Cryonics (not to be confused with cryogenics) is the low-temperature preservation of humans and other animals which current medicine cannot sustain, in the hopes that future techniques can be used to repair them.

This method of ‘life extension’ is already legal and practised in many places in the world (for example, in the USA, where the patient has to be legally deceased and the heart demonstrated to have stopped before preservation is permitted). The patient is pumped full of chemicals called ‘cryoprotectants’ which prevent damage from ice crystals and the preservation process, and then is cooled to around 77K (-196°C), preserving the body in the state it was in at the time of ‘death’.

Whilst dead in legal and conventional terms, and current cryopreservation methods are irreversible with current technology, the hope is that the patient can be resuscitated at some future point, and any damage from either the cause of death or the preservation process itself can be repaired.
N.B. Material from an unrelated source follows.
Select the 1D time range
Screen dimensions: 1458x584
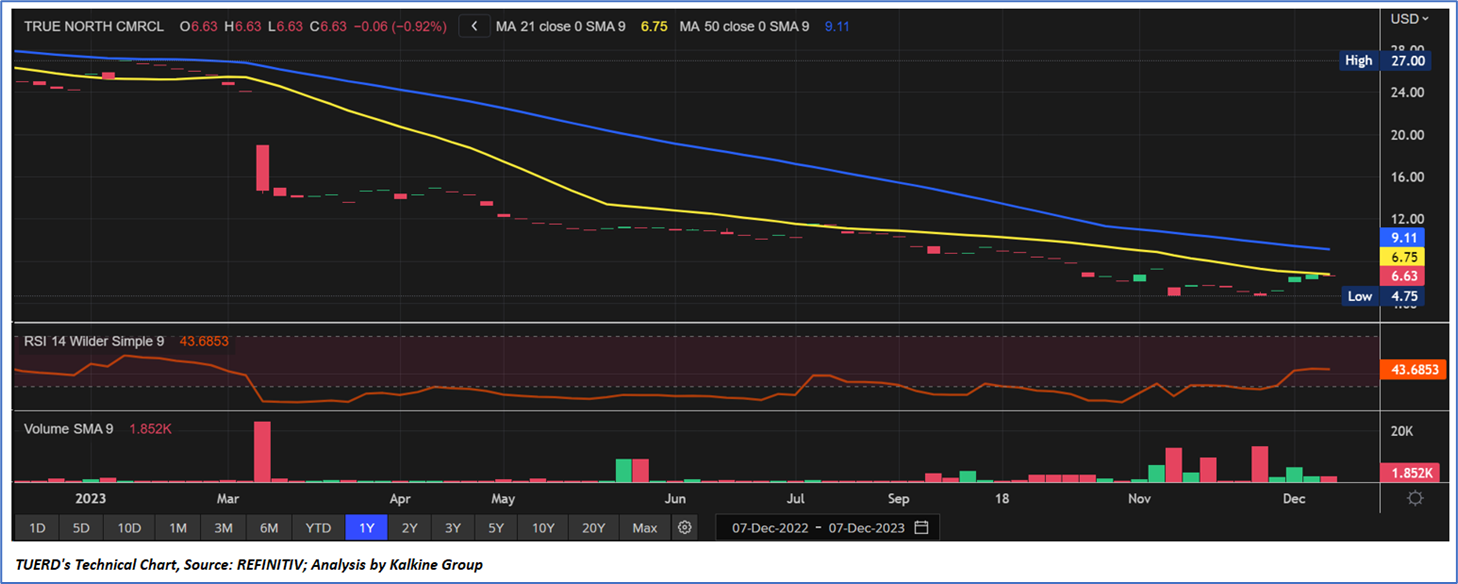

Whilst cryopreservation offers an extension to life by making future technologies potentially accessible to the patient, it in itself does not extend life, rather it preserves the body as well as possible at the point of death.

Calorie Restriction

The lowering of energy intake, or calories, when practised in an otherwise healthy diet, has been demonstrated in laboratory experiments to extend the maximum lifespan of almost every species tested so far, including rats, yeast, fruit flies, and nematodes.

In rats, a roughly 50% decrease in calorie intake compared to an animal that freely fed led to an extension of lifespan by the same amount. Experiments on calorie restriction are now being carried out on primates, to see if the same will work with humans, and many scientists are confident that similar results will be seen.

Whilst the other technologies mentioned in this article are not yet scientifically possible, calorie restriction is possible now, for anyone who decides to practice it, and the potential benefits are massive,

Nevertheless, a high level of scepticism exists in the scientific community about the practice, as some scientists suggest that the practice only works in short-lived species which have evolved to respond to feast and famine with alterations in longevity.

Proving that the practice is generally applicable to most species is a challenge, but the results will certainly be seen far before any of the other technologies in this article. Along with calorie restriction, a healthy diet with the right levels of nutrients is perhaps the best form of life extension we have available at this point in time. Whilst this might sound trivial, it is only because of advances in nutritional science that we know what a ‘good diet’ is, and more progress is expected even here.